Skeptics about Roe v. Wade have long railed about the invention of a right of sexual privacy by the US Supreme Court in that controversial case. Where was that controversial right supposed to come from? Sex, let alone abortion, is mentioned nowhere in the Constitution. Yet find such a right the Court did. Legal scholars wondered, as well they might, where such a right, once invented, would find its limit. Does the right of sexual privacy imply a right to gay marriage? To any form of sexual conduct, no matter how alarming?The lesson is this: Judges will find rights where it's convenient to find rights and they will repudiate rights where such rights might get in the way of the outcomes they want to achieve.
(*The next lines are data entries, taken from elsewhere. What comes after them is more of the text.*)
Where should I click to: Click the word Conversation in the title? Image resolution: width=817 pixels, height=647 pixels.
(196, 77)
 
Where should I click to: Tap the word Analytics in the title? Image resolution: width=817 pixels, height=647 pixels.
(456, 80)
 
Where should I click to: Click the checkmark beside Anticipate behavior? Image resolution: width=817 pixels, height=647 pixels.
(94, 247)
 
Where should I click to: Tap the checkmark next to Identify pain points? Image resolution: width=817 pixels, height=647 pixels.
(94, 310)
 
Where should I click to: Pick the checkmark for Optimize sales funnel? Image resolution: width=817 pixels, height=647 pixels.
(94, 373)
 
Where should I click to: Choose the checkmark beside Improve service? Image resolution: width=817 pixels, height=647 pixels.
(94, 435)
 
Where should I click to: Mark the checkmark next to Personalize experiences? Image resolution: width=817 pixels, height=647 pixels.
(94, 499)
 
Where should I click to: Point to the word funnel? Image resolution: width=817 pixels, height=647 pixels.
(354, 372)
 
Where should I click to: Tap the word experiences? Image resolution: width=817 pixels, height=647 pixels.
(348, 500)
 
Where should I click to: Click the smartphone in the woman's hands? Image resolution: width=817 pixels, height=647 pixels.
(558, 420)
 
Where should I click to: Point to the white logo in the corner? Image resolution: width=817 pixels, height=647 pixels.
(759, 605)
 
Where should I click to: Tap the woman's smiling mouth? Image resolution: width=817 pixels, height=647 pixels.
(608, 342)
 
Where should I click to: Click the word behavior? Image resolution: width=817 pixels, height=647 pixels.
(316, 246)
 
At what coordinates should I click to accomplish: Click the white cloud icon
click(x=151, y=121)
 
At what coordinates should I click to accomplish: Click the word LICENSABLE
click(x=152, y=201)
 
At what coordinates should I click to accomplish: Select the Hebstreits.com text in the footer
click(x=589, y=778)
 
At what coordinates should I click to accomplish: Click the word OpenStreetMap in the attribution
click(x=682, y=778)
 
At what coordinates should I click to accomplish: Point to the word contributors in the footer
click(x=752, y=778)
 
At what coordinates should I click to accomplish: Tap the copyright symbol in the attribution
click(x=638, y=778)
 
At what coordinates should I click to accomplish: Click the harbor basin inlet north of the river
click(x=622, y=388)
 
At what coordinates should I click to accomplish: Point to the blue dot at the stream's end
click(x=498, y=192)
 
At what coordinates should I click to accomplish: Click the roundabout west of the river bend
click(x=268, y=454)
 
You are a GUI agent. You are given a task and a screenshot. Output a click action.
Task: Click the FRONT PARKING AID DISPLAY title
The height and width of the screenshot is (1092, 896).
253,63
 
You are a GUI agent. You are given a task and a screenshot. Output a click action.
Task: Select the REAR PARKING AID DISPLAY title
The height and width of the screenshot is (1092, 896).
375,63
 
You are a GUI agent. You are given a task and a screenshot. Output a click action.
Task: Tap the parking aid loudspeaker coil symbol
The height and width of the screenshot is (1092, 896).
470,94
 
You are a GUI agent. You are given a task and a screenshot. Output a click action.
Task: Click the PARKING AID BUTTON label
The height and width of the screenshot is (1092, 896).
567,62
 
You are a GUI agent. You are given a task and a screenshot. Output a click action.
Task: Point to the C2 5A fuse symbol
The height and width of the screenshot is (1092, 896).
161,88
Now, in a bold decision positively reeking of integrity, Judge Stephen Reinhardt has laid down the law, finally proclaiming that this murky right goes so far, but no further. Strict constructionists everywhere may breathe a sigh of relief. How ironic, and indeed inspirational, it is that this paradoxical opinion comes from a judge some brand as among the most liberal and activist on the ever amusing Ninth Circuit.
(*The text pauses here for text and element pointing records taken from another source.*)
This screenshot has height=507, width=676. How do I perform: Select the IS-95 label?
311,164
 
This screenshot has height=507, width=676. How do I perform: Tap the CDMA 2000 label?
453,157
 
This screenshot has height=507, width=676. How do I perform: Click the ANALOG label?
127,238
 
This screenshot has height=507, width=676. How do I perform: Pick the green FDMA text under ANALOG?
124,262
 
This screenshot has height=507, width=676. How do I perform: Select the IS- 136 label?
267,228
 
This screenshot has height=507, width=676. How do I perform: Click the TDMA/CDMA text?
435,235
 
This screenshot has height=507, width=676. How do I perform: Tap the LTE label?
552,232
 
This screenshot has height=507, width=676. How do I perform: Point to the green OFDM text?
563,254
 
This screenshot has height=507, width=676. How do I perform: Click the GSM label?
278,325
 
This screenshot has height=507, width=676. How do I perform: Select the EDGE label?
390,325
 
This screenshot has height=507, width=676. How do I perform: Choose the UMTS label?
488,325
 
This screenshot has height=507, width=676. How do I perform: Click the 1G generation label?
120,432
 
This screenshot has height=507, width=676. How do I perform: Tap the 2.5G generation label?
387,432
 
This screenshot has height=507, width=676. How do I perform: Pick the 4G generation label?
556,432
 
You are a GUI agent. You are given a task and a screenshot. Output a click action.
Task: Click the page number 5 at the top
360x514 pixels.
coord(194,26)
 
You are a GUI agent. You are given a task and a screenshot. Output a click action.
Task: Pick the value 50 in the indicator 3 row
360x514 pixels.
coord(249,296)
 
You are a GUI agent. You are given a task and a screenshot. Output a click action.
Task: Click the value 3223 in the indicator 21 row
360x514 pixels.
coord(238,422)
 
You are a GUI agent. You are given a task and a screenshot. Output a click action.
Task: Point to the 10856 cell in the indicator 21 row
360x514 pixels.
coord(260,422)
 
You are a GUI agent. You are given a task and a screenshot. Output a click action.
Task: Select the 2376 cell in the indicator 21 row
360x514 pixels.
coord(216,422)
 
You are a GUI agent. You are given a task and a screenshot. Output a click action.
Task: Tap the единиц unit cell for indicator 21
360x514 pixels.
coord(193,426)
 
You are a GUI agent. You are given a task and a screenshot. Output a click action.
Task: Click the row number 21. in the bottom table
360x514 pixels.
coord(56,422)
The case arose when irate parents objected to the Palmdale School District's giving their children, including first graders, a questionaire including sexually explicit questions, along the lines of whether the children played with their "private parts", had sexual feelings, and so on. Parents asserted a constitutional right not to have the school introduce young children, many of whom do not yet know where babies come from, to concepts such as masturbation, sexual abuse, and sex generally. However foolish the notion may be that parents should want to shield first graders from intrusive sexual investigation, one can understand how, in a world of expansive conceptions of sexual privacy, they could have imagined they had such a ridiculous privilege. But no more. They have been educated, as harshly as their children, by the Ninth Circuit. . . .
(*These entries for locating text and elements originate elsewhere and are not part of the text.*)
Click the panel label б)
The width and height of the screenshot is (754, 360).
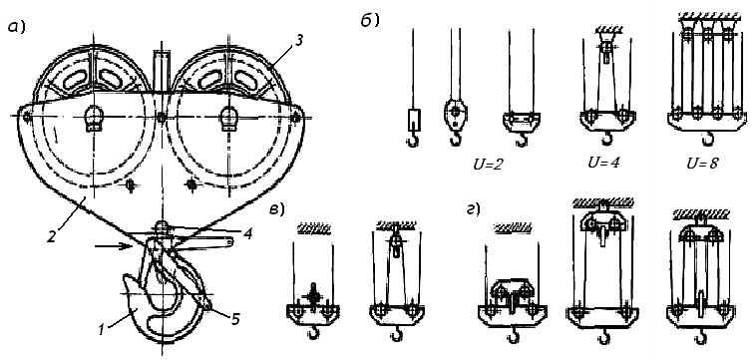click(371, 21)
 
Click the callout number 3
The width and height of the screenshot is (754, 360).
click(299, 40)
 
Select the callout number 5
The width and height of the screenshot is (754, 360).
click(234, 319)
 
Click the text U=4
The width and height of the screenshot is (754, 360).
click(603, 162)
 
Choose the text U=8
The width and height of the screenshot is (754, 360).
click(702, 164)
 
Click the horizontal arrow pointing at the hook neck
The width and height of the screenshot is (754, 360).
click(114, 246)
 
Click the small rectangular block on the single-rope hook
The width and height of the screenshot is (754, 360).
click(414, 120)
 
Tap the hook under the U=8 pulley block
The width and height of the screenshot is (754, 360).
click(707, 139)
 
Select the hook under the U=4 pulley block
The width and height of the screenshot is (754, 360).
click(607, 138)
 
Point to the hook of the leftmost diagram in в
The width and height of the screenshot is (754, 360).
click(313, 332)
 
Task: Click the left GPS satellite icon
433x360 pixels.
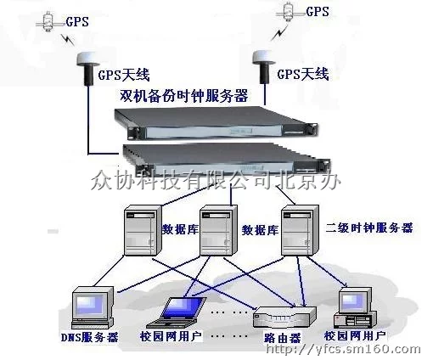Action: pyautogui.click(x=48, y=22)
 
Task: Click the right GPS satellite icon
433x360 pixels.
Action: pyautogui.click(x=289, y=11)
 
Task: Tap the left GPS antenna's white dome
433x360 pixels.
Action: pyautogui.click(x=88, y=59)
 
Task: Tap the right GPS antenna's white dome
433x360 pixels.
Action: pyautogui.click(x=264, y=57)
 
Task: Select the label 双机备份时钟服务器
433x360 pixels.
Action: pyautogui.click(x=184, y=95)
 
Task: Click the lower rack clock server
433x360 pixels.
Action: pyautogui.click(x=227, y=159)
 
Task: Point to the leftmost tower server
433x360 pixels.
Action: pyautogui.click(x=143, y=231)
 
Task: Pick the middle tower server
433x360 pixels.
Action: pyautogui.click(x=218, y=231)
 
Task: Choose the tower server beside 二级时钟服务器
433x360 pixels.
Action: pyautogui.click(x=300, y=231)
This is really an important lesson for everyone interested in constitutional law. We frequently jump to the conclusion that words like "privacy" mean what they mean in ordinary contexts. But this is not so. "Privacy" does not mean such things as a family exercising control over whether state employees ask their six year olds about their private parts and whether they ever touch them. (After all, what possible motive could a teacher have for posing such a question, other than a benign one? What possible dangers could such questions pose?) It means something much more complicated than that. Thus, the right to privacy includes the right to choose to terminate the life-like process of an otherwise about-to-be-born non-person person-like post-fetal entity, but not to control the early education of such entity in its early stages of personhood, once that small person or near-person has been put into the hands of the state educational system. That is, to strip the point of its many deeply intriguing nuances, you may kill the thing, but not control its education; the former is privacy, the latter is not.
If only Judge Reinhardt's "principled" view of privacy had been understood by the U.S. Supreme Court in 1965 (Griswold v. Connecticut) and 1973 (Roe v. Wade).